> **Selection**:
-- -- --
Going to college—for many high school students—is a no-brainer.
College students have opportunities to grow personally, intellectually, and professionally, and college graduates often make more money.
In order to give students the best shot at unleashing their full potential and maximizing their chances of getting into the school of their choice, it pays to plan ahead.
Making the Grade
One of the best ways to prepare for college is to do well academically.
A student’s grade point average and standardized ACT or SAT scores are a clear indicator of academic ability and the easiest tools for admissions offices to compare students. According to The Princeton Review, the national average ACT score is between 20-21, and according to www.collegeboard.com, the middle 50 percent of first-year college students scored between 27 and 32. The higher your score, the more options you have (and the better your odds at snagging scholarship dollars). Most colleges and universities post GPA and test score requirements on their websites.
-- -- --
> **Problems to work on**:
[A] Copy the lines of the listing from the line with "Click filter icon" to the line with "Looking at the screenshot, I should click(413, 42).".
[B] Continue the piece on preparing for college from the point where it stops.

> **The data**:
-- -- --
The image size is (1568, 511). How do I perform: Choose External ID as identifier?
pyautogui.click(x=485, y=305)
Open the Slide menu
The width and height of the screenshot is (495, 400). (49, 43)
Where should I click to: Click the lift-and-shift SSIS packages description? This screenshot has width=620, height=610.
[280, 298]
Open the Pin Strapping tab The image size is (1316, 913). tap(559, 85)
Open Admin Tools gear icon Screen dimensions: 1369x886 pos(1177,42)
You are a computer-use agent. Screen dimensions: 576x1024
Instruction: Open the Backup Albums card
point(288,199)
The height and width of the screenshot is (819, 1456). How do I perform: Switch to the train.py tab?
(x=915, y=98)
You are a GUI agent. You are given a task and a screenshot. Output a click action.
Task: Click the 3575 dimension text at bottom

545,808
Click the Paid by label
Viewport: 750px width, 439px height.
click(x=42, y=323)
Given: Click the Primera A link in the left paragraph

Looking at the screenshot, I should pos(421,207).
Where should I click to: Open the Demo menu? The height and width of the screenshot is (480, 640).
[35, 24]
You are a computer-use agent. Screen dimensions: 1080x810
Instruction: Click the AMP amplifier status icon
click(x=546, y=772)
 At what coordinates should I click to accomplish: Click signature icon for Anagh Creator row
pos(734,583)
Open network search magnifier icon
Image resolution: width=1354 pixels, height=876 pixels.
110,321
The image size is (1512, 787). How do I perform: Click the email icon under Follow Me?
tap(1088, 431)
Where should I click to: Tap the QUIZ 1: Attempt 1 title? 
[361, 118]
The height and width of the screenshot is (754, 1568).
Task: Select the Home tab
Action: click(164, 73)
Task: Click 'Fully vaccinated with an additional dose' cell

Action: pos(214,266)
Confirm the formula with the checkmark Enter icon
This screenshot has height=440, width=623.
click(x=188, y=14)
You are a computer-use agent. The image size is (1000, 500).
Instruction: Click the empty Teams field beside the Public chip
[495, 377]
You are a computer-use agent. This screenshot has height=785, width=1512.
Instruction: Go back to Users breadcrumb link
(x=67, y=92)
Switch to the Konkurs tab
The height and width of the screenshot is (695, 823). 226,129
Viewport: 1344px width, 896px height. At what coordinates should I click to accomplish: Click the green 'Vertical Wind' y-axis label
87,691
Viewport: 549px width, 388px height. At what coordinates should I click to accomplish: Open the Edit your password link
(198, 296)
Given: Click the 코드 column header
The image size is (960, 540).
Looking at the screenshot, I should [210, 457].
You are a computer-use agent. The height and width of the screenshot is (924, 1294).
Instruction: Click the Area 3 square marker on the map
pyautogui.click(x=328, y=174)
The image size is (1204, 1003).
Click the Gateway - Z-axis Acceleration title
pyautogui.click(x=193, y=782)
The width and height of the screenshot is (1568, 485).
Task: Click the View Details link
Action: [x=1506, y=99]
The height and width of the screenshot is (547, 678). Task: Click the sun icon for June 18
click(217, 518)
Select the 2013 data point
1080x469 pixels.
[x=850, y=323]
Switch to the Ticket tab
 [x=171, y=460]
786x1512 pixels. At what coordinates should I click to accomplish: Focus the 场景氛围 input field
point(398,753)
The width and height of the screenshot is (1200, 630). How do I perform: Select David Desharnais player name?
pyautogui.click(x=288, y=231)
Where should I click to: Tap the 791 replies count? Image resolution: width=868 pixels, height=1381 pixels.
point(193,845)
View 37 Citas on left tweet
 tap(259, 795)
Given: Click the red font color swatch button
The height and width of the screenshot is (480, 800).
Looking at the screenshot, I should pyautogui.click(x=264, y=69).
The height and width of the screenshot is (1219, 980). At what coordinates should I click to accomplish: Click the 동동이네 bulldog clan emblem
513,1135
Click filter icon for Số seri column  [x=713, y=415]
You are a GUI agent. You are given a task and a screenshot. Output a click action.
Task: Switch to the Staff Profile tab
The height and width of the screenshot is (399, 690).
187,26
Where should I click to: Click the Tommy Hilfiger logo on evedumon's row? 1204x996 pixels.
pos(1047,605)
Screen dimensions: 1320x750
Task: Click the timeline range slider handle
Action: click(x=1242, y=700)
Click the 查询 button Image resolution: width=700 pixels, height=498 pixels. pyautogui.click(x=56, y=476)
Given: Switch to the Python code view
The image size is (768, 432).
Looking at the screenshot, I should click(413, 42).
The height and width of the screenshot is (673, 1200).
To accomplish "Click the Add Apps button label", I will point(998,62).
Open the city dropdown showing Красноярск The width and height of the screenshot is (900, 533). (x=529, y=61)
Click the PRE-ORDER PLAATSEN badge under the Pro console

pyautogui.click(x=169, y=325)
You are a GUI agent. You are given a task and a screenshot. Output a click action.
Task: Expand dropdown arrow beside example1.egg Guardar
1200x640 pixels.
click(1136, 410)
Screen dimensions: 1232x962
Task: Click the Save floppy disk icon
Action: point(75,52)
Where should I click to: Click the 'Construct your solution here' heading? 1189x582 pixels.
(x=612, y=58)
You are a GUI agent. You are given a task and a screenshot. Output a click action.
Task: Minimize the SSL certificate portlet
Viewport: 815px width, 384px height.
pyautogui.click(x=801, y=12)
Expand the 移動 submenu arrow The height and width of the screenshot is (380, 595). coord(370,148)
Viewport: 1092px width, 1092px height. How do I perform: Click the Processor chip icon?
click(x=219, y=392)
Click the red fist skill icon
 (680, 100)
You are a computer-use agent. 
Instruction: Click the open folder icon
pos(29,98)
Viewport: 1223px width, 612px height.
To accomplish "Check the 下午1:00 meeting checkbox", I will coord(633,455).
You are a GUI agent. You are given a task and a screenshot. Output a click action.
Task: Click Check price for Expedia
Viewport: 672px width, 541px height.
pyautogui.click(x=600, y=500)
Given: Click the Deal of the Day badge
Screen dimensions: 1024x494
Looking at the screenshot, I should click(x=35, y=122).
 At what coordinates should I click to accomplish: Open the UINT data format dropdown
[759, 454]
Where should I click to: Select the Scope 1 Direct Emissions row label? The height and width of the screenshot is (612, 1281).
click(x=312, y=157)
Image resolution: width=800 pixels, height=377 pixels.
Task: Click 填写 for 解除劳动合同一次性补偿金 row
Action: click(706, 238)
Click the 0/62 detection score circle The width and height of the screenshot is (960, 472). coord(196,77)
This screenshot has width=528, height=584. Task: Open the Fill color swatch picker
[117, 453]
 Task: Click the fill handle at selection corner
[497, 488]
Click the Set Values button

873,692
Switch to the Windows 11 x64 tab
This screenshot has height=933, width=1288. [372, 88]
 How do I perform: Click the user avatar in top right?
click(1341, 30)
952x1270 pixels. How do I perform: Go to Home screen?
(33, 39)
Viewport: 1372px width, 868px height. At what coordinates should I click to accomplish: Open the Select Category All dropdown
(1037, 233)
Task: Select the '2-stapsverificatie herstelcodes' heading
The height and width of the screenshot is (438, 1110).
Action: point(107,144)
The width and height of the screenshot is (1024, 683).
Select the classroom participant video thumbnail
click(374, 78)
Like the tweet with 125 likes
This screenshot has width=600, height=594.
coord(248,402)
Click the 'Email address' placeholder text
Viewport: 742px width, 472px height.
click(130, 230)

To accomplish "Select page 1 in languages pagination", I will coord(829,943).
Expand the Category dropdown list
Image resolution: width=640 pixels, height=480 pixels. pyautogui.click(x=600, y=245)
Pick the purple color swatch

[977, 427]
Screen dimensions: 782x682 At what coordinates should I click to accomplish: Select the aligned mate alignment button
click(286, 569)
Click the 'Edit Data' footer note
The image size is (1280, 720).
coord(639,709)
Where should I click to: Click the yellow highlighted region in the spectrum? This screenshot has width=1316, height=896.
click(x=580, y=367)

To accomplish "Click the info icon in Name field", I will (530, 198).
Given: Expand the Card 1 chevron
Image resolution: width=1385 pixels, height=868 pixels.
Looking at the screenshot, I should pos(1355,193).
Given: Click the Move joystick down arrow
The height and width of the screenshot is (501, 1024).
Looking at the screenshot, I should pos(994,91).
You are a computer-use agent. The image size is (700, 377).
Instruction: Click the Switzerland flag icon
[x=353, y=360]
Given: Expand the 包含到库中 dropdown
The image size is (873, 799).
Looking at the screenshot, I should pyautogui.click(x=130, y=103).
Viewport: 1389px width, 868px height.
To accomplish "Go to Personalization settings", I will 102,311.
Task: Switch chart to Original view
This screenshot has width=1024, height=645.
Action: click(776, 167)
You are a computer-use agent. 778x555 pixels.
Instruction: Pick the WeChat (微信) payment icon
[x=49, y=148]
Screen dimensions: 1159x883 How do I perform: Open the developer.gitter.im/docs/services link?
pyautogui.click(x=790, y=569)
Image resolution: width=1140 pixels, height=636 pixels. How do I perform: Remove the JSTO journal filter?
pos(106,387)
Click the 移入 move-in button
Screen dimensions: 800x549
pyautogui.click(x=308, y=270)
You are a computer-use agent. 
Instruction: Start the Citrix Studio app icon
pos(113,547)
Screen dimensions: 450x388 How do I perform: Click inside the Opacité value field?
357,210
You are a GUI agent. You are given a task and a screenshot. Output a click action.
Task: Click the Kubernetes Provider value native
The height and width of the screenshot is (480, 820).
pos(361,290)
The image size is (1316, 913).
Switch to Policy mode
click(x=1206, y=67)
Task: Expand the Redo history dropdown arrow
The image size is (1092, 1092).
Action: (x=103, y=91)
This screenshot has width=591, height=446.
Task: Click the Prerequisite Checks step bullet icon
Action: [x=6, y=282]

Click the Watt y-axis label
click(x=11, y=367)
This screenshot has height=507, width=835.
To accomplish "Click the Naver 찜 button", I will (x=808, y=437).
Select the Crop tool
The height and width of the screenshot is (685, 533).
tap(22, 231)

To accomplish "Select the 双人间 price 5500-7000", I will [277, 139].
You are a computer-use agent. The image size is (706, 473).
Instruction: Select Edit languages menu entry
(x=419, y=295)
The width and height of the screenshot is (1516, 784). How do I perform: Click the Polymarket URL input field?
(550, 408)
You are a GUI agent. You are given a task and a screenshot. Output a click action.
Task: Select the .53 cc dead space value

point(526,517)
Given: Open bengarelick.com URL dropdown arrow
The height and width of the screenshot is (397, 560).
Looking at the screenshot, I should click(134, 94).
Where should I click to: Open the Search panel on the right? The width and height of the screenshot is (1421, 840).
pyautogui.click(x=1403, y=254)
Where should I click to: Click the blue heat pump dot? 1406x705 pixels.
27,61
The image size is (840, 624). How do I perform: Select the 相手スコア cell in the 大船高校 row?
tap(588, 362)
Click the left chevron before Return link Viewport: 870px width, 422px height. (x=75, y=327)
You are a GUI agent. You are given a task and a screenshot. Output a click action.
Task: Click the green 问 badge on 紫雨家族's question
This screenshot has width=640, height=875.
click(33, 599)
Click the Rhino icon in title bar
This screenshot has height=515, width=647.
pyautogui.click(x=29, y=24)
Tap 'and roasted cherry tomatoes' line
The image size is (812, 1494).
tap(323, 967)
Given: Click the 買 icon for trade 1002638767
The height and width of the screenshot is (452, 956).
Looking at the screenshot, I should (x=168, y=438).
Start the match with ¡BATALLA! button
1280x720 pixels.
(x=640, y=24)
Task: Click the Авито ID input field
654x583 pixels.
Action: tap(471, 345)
-- -- --
> **Solved tasks**:
[A]
Click filter icon for Số seri column  [x=713, y=415]
You are a GUI agent. You are given a task and a screenshot. Output a click action.
Task: Switch to the Staff Profile tab
The height and width of the screenshot is (399, 690).
187,26
Where should I click to: Click the Tommy Hilfiger logo on evedumon's row? 1204x996 pixels.
pos(1047,605)
Screen dimensions: 1320x750
Task: Click the timeline range slider handle
Action: click(x=1242, y=700)
Click the 查询 button Image resolution: width=700 pixels, height=498 pixels. pyautogui.click(x=56, y=476)
Given: Switch to the Python code view
The image size is (768, 432).
Looking at the screenshot, I should click(413, 42).

[B]
In order to help students prepare for college-level work, many area schools—such as Breck School, the International School of Minnesota, and Minnetonka High School—start preparing students at a young age by offering challenging courses.
“It’s important that families and educators begin preparing young students while they are in middle school,” says Beth Esselstrom, director, University of Minnesota-Duluth office of admissions. “Course curricula and academic achievement in core college preparatory courses are foundational for building an academic record that will most positively support applications for admission in the senior year of high school.”
“In my opinion, students need to be aware that their high school transcripts will most likely become scrutinized by college admissions personnel beginning their freshman year,” says Kirk Neubauer, senior associate director of admissions at Luther College. “Typically, colleges look more favorably at students who have challenged themselves in high school. A transcript that shows enrollment in AP, IB, Honors, Accelerated, and PSEO classes demonstrates a willingness by a student to push him/herself in the classroom.”
Adds Kris Roach, director of undergraduate admissions and financial aid at the University of St. Thomas, “Rigor in high school will help students cope with the rigor of college. In some respects it is better to earn a B in a very rigorous course, as a opposed to an A in an easier course, when preparing for college.”
It’s imperative that students not give in to “senioritis” and think they can slack off their last year of school. The college admissions game isn’t over after a student receives acceptance letters.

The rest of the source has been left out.